Schools should always be warned and all adults involved in care or teaching trained in helping the child administer the medication and call 999. Extra consideration can be given around lessons, too.
It’s easy to forget that allergies can have a big impact on children’s lives and the symptoms can hinder their learning at school especially if they are continually uncomfortable or find it embarrassing to be different.
Finding a sweet spot between making sure a child understands the gravity of an allergy and not frightening them is the most important conversation you can have. And doctors like me are more than happy to help with that.
If you have any queries about this topic or other medical issue, please contact your GP.
Dr Emeka Okorocha is a broadcaster, author and NHS Accident and Emergency doctor – and has been voted one of the world’s top 10 educators on TikTok. He is the author of Your Health In Your Hands available to order from Amazon and Waterstones.
Five Amazing Allergy Facts
- With climate change and warmer temperatures it seems pollen, from a number of sources like grasses and trees, remains in the atmosphere for longer. Changes in the climate can lead to an extended pollen season which could make life difficult for people who suffer with hay fever as their symptoms may prolong. Hay fever symptoms can range from sneezing, coughing, runny or blocked noses and watery eyes. Although urban areas have lower pollen counts in general they also have higher cases of pollution which could make hay fever symptoms worse.
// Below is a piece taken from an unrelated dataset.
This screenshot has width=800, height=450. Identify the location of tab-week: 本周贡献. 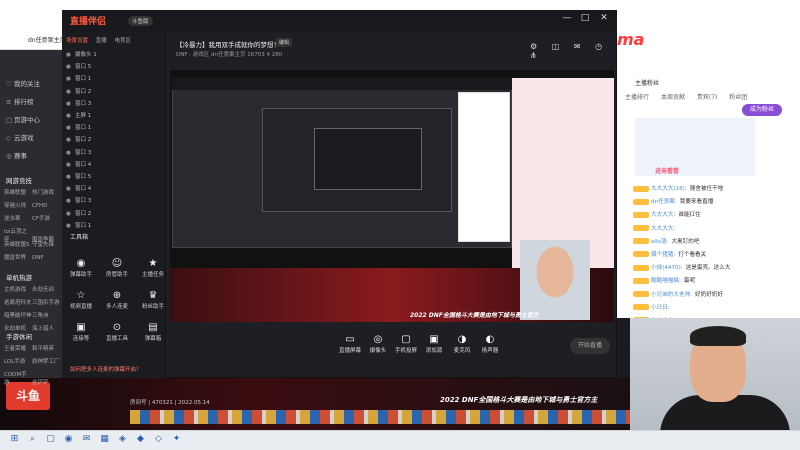
(673, 98).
- Could you be allergic to baths? Believe it or not, yes. Aquagenic Urticaria is an extremely rare condition which is characterised by exposure to water. You may develop hives on exposure to water in many forms such as liquid, ice, snow, and even sweat and tears. You may experience burning, inflammation and rashes. We usually diagnose this clinically with a water challenge test to distinguish from other diseases. There’s currently no cure however antihistamines and lotions can help with symptoms but the best method is avoidance therapy, keeping your skin cool and dry as often as possible.
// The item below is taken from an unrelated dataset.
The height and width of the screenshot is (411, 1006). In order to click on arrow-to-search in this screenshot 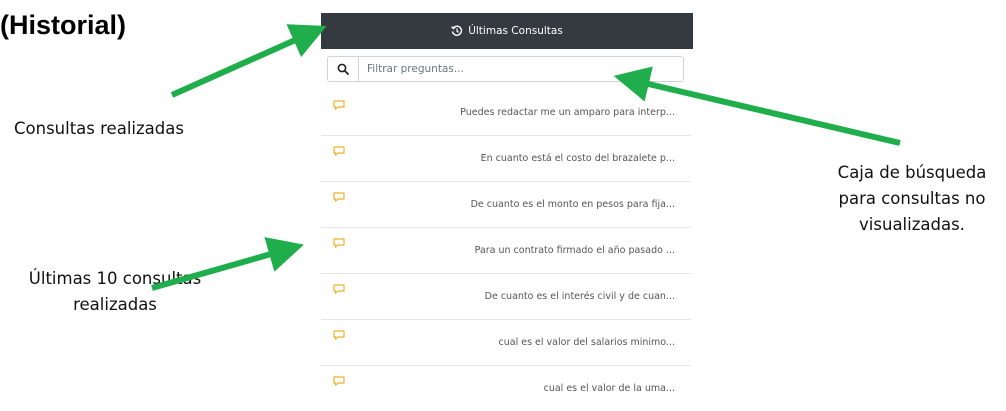, I will do `click(757, 106)`.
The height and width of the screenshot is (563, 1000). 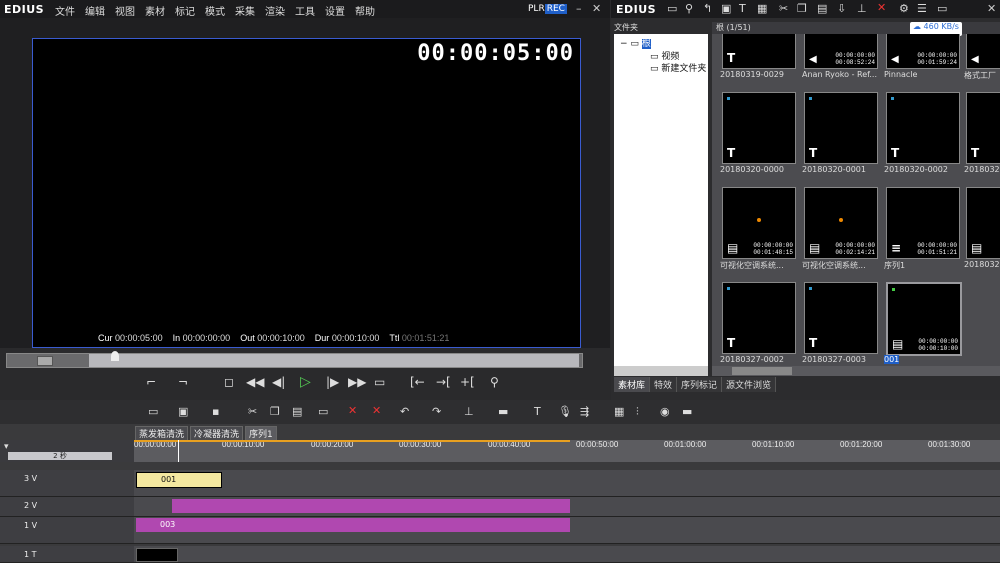 What do you see at coordinates (178, 451) in the screenshot?
I see `playhead` at bounding box center [178, 451].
- We talk about singing in the rain but how about using the rain to escape your allergies? Studies have shown that temperature, humidity, and yes even rain can affect the atmospheric pollen count. Pollen count tends to be lower just after heavy rain and highest between 10am and 4pm on hot, dry windy days.
- When it comes to seasonal allergies, cartoons and myths have often taught us that picking flowers and having a bouquet of blossoms triggers our allergies and exacerbates hay fever. But this is actually a common myth as most of the atmospheric pollen we get comes from trees, grasses and weeds. So it’s important to look up the different types of pollen in your area and the pollen count to know when to keep yourself indoors!
- Some individuals may develop nickel allergy, which is essentially a form of contact dermatitis that can be caused by prolonged exposure to the metal, via piercings and jewelry. Unfortunately this could lead to long-term sensitivity to the metal. Symptoms are usually an itchy rash, redness, dry patches or blisters where the metal touches the skin. Certain risk factors such as having ear and body piercings, working closely with metal or having a family history or other allergies to metal can increase the chances of an allergy.